Nunca se me hubiera ocurrido...

-Es mucho mejor que catorce dólares al mes y una bala en la barriga -dijo Troop

desde el timón-. No te des esos aires.

-Es mejor, si cuentas los dólares y los centavos -replicó el marinero-. Pero no

pensábamos en ello cuando manejábamos los cabrestantes del Miss Jim Buck, fuera del

puerto de Beauside, con el Fuerte Maçon cañoneándonos por la popa y una tormenta

deshecha mar afuera. ¿Dónde estabas tú entonces, Disko?

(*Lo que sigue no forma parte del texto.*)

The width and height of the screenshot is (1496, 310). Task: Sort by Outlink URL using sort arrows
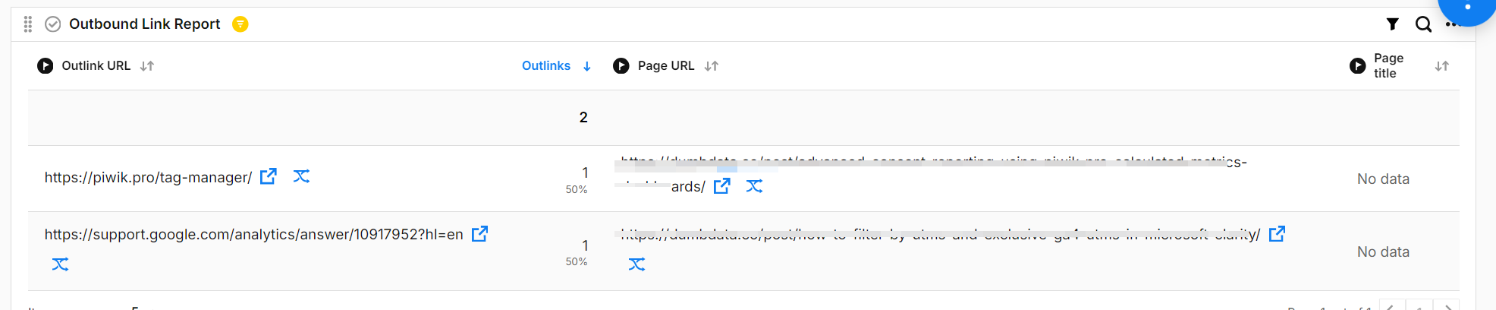pyautogui.click(x=147, y=66)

-Pues por aquí o los alrededores -contestó Disko-, ganándome el pan y esquivando los

barcos dedicados al corso. Siento mucho no poderme imaginar cómo te metiste en esos

trances, Platt. Supongo que saldremos con bien, que tendremos el viento que

necesitamos y que veremos otra vez Eastern Point.

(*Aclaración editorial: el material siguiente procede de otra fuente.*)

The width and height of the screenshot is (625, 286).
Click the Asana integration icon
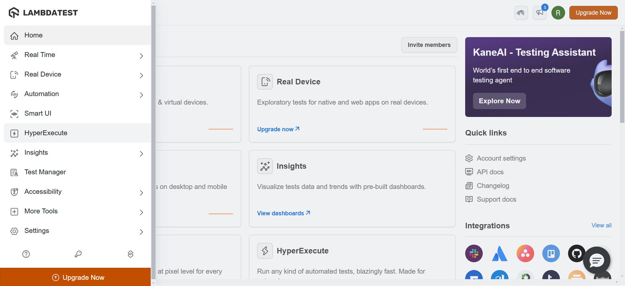click(525, 253)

Desde proa llegaba un ruido incesante de palmadas y parloteo que se mezclaba con el

martilleo de los chorros de espuma sobre el castillo de proa. Del aparejo caían

pegajosas gotas; los tripulantes recorrían la parte de la cubierta que estaba bajo el

viento, excepto el tío Salters, que en la escotilla principal se curaba las manos llenas de

picaduras.

-Creo que habría que desplegar más velamen -dijo Disko, echando una mirada a su

hermano.

-Me parece que no serviría de nada. ¿Para qué? -repuso el granjero-marinero.

El timón giró imperceptiblemente entre las manos de Disko. Unos segundos más tarde

una ola azotó transversalmente la embarcación, golpeó al tío Salters y le mojó de pies a

cabeza. Se levantó sacudiendo el agua y se dirigió hacia proa, consiguiendo sólo que le

pillara una nueva ola.

-Padre le hace recorrer así toda la cubierta -dijo Dan-. El tío Salters se cree que la

cuarta parte que tiene metida en este negocio son las velas y por eso las cuida. Ya van

dos viajes que padre le hace lo mismo. ¡Vaya! Le pega donde duele.

El tío Salters se había refugiado cerca del palo del trinquete, pero aun allí, una ola le

subió hasta las rodillas. La cara de Disko era tan inocente como el círculo de la rueda del

timón.

-Me parece que se moverá más fácilmente si hacemos lo que te decía, Salters -dijo Disko

como si no hubiera visto nada.

-Ponle tu foque volante -rugió la víctima, a través de un chorro de finas gotas de agua-.

Lo único que quiero es que no me eches la culpa, si pasa algo. Penn, vete abajo y tómate el

café. Deberías tener más sentido común y no andar por cubierta con este tiempo.